----- Material for this exercise -----

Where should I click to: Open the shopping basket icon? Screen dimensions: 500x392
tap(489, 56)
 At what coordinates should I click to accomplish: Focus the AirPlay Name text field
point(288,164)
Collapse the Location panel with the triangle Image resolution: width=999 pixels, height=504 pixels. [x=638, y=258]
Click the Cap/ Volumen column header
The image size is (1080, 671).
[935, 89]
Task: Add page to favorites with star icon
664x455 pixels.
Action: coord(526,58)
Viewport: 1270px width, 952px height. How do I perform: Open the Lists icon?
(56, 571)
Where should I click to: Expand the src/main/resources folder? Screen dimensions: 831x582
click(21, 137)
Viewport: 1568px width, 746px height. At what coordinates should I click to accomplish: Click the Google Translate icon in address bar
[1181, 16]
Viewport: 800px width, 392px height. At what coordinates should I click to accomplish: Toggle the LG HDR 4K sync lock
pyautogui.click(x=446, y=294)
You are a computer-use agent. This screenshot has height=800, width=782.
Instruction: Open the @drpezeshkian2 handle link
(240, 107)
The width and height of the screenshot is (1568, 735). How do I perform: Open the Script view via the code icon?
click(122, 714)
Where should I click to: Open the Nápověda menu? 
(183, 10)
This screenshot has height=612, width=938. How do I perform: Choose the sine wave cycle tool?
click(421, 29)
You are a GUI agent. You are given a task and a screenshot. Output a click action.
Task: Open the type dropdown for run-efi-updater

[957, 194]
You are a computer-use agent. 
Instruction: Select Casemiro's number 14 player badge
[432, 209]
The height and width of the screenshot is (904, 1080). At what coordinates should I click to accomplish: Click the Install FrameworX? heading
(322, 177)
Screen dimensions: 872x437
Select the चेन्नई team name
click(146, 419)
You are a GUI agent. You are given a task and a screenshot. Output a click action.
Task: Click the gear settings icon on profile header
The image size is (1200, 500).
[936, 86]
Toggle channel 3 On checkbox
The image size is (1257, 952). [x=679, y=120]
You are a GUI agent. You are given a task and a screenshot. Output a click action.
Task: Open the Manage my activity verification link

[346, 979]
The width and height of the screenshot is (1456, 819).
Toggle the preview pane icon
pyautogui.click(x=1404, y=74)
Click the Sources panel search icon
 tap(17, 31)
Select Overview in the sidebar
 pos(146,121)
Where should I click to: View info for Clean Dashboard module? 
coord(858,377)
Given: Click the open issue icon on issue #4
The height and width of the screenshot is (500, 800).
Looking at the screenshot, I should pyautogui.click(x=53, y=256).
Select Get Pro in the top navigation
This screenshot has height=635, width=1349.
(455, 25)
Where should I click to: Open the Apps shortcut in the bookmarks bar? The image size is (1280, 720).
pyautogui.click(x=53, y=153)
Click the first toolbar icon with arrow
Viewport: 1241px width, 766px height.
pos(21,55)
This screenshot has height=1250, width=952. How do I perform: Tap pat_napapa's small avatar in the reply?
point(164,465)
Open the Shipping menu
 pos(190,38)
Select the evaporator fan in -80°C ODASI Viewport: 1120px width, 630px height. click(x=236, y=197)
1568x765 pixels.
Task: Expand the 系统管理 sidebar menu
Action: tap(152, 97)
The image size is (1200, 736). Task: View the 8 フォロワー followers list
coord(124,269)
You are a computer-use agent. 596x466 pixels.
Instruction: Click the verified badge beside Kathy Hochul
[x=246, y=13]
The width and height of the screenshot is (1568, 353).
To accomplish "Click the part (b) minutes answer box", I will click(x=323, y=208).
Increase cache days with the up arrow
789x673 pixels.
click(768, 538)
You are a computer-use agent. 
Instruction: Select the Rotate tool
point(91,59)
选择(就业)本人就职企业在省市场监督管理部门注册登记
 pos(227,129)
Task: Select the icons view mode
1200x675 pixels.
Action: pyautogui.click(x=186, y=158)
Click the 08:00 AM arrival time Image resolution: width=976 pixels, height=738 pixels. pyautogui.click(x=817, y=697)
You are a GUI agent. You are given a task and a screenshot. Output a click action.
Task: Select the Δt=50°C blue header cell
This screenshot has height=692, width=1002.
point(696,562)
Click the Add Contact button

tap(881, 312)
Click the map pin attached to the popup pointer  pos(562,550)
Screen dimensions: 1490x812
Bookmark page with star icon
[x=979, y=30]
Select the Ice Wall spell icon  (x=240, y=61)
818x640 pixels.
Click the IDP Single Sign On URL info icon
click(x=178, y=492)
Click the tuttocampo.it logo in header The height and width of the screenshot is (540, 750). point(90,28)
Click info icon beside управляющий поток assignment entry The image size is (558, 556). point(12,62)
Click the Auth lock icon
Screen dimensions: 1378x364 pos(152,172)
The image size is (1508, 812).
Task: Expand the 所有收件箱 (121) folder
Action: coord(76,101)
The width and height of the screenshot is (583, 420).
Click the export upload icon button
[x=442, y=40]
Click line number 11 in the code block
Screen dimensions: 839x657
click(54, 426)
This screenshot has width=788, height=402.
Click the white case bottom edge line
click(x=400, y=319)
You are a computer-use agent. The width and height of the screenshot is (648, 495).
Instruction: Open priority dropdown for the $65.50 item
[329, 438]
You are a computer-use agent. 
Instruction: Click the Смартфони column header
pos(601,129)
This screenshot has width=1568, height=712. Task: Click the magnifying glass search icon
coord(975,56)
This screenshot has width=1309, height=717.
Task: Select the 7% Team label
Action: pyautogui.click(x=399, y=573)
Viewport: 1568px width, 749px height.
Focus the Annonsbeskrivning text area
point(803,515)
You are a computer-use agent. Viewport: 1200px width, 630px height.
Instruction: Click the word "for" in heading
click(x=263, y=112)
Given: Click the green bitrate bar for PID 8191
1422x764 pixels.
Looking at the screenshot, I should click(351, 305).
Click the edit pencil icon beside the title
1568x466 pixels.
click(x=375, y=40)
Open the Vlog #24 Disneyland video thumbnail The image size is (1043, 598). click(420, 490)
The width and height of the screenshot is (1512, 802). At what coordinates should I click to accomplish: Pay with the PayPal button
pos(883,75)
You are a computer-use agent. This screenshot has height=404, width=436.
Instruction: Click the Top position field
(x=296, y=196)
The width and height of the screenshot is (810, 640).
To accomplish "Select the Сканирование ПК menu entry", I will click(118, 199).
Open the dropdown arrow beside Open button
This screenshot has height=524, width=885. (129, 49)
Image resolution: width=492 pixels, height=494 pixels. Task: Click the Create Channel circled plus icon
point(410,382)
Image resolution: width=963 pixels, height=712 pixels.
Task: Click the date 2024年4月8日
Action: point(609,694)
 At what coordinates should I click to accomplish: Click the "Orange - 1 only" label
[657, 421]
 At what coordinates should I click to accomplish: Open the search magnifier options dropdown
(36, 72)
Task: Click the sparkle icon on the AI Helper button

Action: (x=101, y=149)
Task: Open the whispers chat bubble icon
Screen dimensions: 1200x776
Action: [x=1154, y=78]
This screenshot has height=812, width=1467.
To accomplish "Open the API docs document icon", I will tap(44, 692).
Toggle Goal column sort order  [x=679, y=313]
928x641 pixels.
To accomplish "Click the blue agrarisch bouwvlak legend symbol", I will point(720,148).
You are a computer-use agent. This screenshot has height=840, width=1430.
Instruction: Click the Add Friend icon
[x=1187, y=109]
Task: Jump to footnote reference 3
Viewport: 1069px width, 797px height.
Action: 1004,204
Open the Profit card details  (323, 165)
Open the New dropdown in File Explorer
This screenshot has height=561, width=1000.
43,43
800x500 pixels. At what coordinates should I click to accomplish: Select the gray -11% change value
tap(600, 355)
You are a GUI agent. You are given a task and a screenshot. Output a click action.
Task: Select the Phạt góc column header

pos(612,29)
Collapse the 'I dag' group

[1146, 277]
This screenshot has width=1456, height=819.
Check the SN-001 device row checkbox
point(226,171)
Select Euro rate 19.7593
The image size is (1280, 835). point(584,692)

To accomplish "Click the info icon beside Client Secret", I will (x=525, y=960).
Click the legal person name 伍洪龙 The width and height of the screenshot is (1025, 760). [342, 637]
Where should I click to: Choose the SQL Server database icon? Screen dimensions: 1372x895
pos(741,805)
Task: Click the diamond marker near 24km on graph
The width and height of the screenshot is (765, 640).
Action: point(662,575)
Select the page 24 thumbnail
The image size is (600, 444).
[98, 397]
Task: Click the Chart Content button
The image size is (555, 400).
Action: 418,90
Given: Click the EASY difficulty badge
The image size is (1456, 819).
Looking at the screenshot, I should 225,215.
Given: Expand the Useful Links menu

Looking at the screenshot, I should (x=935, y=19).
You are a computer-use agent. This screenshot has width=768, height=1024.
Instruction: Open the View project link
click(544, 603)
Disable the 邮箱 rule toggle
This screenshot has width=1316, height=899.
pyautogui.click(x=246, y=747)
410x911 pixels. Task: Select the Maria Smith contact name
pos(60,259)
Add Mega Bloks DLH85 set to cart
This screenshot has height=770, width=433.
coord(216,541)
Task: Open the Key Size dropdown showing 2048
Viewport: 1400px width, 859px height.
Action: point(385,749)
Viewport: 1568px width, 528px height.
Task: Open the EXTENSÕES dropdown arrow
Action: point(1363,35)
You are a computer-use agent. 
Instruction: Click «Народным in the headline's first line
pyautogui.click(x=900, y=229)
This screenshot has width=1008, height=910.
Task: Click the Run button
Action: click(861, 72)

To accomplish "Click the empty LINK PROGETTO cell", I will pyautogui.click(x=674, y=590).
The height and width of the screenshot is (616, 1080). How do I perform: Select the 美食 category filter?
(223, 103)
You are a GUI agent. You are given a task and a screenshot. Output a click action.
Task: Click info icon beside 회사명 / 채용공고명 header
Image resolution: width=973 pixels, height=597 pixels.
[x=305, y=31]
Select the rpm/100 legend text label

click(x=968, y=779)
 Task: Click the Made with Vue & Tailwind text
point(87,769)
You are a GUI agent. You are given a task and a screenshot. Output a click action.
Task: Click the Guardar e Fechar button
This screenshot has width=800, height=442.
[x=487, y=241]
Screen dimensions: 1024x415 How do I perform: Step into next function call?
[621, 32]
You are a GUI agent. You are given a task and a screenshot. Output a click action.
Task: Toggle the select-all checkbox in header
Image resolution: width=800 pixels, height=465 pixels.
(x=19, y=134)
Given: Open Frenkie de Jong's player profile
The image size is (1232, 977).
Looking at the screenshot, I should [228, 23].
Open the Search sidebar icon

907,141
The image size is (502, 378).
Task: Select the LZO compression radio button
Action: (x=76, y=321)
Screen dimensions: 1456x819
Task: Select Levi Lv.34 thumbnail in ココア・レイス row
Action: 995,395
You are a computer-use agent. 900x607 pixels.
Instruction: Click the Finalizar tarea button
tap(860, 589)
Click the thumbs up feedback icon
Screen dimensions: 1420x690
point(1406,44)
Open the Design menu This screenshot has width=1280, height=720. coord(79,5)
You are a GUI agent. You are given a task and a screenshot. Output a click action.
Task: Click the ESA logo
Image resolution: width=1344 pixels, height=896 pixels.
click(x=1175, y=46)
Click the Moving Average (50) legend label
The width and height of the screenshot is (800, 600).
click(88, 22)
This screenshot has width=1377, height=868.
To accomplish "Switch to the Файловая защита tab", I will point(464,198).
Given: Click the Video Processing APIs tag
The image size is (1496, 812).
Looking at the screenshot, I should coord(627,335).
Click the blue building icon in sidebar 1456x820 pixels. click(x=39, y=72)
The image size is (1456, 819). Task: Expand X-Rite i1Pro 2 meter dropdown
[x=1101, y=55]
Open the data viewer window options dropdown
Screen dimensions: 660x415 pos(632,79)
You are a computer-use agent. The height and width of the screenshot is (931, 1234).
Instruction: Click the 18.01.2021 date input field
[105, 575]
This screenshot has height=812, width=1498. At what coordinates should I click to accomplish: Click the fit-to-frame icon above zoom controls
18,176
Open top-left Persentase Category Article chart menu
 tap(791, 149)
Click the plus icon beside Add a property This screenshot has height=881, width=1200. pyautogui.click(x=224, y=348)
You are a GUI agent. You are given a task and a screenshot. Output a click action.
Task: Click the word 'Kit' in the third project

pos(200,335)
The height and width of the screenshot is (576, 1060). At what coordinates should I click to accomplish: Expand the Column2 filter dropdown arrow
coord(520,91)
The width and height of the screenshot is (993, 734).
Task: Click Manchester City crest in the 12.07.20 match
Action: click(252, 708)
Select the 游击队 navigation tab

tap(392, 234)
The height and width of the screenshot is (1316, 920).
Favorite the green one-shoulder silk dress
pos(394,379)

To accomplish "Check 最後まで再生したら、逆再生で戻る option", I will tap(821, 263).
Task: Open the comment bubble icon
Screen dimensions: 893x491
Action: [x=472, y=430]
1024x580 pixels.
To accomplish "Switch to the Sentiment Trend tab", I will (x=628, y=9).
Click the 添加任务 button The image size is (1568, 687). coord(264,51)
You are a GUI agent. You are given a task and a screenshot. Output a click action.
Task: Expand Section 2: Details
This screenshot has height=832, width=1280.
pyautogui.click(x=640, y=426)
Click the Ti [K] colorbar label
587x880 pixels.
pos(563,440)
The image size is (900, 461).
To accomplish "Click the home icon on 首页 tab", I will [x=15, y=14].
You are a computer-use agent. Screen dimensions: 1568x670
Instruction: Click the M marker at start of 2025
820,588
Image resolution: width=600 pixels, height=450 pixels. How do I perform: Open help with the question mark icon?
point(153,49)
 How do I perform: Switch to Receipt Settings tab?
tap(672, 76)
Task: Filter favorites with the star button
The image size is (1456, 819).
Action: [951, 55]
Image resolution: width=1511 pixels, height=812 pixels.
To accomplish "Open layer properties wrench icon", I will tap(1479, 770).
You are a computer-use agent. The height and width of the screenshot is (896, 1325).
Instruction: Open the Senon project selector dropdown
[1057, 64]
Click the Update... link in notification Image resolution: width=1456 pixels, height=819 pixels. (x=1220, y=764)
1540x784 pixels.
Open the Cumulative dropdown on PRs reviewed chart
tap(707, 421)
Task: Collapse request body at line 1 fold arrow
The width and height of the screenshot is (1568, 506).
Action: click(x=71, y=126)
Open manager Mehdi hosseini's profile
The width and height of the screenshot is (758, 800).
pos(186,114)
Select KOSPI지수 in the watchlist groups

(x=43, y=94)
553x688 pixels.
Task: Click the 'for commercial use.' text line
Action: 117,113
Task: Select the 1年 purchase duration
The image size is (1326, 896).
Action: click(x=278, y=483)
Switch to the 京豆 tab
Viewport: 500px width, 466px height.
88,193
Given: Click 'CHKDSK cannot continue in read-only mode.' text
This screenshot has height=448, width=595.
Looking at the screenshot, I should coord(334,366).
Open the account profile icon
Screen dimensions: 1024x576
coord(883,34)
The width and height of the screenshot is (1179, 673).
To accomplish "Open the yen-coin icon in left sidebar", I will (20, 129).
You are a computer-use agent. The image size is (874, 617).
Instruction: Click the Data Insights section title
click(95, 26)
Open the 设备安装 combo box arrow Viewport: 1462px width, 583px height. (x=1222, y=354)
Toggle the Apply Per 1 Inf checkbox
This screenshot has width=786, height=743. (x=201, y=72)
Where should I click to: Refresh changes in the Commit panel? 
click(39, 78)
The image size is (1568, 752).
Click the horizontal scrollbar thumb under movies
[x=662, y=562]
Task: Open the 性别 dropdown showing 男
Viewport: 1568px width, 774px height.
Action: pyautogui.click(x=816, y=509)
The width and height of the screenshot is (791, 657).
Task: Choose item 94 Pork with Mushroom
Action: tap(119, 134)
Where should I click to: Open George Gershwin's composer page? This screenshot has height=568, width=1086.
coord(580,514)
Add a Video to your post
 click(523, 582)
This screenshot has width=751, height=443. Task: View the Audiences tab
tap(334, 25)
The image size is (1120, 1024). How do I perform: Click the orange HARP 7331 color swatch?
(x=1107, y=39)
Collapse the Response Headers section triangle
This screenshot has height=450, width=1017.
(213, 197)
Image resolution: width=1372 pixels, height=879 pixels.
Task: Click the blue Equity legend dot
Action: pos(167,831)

-----

What the exercise asks:
Quote the material verbatim from its first line down to and including the line that contains "The image size is (1257, 952). [x=679, y=120]".

Task answer:
Where should I click to: Open the shopping basket icon? Screen dimensions: 500x392
tap(489, 56)
 At what coordinates should I click to accomplish: Focus the AirPlay Name text field
point(288,164)
Collapse the Location panel with the triangle Image resolution: width=999 pixels, height=504 pixels. [x=638, y=258]
Click the Cap/ Volumen column header
The image size is (1080, 671).
[935, 89]
Task: Add page to favorites with star icon
664x455 pixels.
Action: coord(526,58)
Viewport: 1270px width, 952px height. How do I perform: Open the Lists icon?
(56, 571)
Where should I click to: Expand the src/main/resources folder? Screen dimensions: 831x582
click(21, 137)
Viewport: 1568px width, 746px height. At what coordinates should I click to accomplish: Click the Google Translate icon in address bar
[1181, 16]
Viewport: 800px width, 392px height. At what coordinates should I click to accomplish: Toggle the LG HDR 4K sync lock
pyautogui.click(x=446, y=294)
You are a computer-use agent. This screenshot has height=800, width=782.
Instruction: Open the @drpezeshkian2 handle link
(240, 107)
The width and height of the screenshot is (1568, 735). How do I perform: Open the Script view via the code icon?
click(122, 714)
Where should I click to: Open the Nápověda menu? 
(183, 10)
This screenshot has height=612, width=938. How do I perform: Choose the sine wave cycle tool?
click(421, 29)
You are a GUI agent. You are given a task and a screenshot. Output a click action.
Task: Open the type dropdown for run-efi-updater

[957, 194]
You are a computer-use agent. 
Instruction: Select Casemiro's number 14 player badge
[432, 209]
The height and width of the screenshot is (904, 1080). At what coordinates should I click to accomplish: Click the Install FrameworX? heading
(322, 177)
Screen dimensions: 872x437
Select the चेन्नई team name
click(146, 419)
You are a GUI agent. You are given a task and a screenshot. Output a click action.
Task: Click the gear settings icon on profile header
The image size is (1200, 500).
[936, 86]
Toggle channel 3 On checkbox
The image size is (1257, 952). [x=679, y=120]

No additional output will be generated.